-------- THE RECORDS --------

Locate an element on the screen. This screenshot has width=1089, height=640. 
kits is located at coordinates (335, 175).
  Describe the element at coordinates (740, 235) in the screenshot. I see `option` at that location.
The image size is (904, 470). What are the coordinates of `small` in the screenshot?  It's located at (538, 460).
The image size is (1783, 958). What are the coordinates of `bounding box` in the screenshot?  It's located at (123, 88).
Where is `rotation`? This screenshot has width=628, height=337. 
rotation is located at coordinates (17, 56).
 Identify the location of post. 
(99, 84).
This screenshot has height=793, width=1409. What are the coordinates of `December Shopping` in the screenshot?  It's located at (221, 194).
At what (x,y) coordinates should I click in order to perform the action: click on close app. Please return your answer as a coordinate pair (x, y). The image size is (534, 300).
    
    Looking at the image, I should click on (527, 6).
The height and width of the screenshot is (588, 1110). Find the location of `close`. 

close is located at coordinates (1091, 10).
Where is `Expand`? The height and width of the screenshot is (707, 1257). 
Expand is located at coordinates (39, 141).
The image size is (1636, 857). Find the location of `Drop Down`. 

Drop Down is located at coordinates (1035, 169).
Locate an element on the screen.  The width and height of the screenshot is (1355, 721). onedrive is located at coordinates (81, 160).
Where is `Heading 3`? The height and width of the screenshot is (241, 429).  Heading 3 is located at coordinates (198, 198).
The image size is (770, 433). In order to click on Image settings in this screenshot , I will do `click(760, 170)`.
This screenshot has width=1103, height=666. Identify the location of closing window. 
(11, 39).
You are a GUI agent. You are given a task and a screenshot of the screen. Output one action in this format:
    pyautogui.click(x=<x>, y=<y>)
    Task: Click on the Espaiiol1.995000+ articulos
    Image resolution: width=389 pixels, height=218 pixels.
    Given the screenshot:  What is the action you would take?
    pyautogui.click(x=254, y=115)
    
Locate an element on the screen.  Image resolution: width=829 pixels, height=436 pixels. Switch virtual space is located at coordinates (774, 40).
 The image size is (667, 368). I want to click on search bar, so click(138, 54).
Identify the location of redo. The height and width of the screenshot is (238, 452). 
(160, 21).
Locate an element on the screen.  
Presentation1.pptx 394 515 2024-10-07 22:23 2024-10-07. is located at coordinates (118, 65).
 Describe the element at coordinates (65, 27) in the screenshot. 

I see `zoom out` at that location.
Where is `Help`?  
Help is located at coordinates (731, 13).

--------

TASK PROMPT: Copy out every one of the records above word for word, with nothing changed.

WRITTEN REPLY:
Locate an element on the screen. This screenshot has width=1089, height=640. 
kits is located at coordinates (335, 175).
  Describe the element at coordinates (740, 235) in the screenshot. I see `option` at that location.
The image size is (904, 470). What are the coordinates of `small` in the screenshot?  It's located at (538, 460).
The image size is (1783, 958). What are the coordinates of `bounding box` in the screenshot?  It's located at (123, 88).
Where is `rotation`? This screenshot has width=628, height=337. 
rotation is located at coordinates (17, 56).
 Identify the location of post. 
(99, 84).
This screenshot has height=793, width=1409. What are the coordinates of `December Shopping` in the screenshot?  It's located at (221, 194).
At what (x,y) coordinates should I click in order to perform the action: click on close app. Please return your answer as a coordinate pair (x, y). The image size is (534, 300).
    
    Looking at the image, I should click on (527, 6).
The height and width of the screenshot is (588, 1110). Find the location of `close`. 

close is located at coordinates (1091, 10).
Where is `Expand`? The height and width of the screenshot is (707, 1257). 
Expand is located at coordinates (39, 141).
The image size is (1636, 857). Find the location of `Drop Down`. 

Drop Down is located at coordinates (1035, 169).
Locate an element on the screen.  The width and height of the screenshot is (1355, 721). onedrive is located at coordinates (81, 160).
Where is `Heading 3`? The height and width of the screenshot is (241, 429).  Heading 3 is located at coordinates (198, 198).
The image size is (770, 433). In order to click on Image settings in this screenshot , I will do `click(760, 170)`.
This screenshot has width=1103, height=666. Identify the location of closing window. 
(11, 39).
You are a GUI agent. You are given a task and a screenshot of the screen. Output one action in this format:
    pyautogui.click(x=<x>, y=<y>)
    Task: Click on the Espaiiol1.995000+ articulos
    Image resolution: width=389 pixels, height=218 pixels.
    Given the screenshot:  What is the action you would take?
    pyautogui.click(x=254, y=115)
    
Locate an element on the screen.  Image resolution: width=829 pixels, height=436 pixels. Switch virtual space is located at coordinates (774, 40).
 The image size is (667, 368). I want to click on search bar, so click(138, 54).
Identify the location of redo. The height and width of the screenshot is (238, 452). 
(160, 21).
Locate an element on the screen.  
Presentation1.pptx 394 515 2024-10-07 22:23 2024-10-07. is located at coordinates (118, 65).
 Describe the element at coordinates (65, 27) in the screenshot. 

I see `zoom out` at that location.
Where is `Help`?  
Help is located at coordinates (731, 13).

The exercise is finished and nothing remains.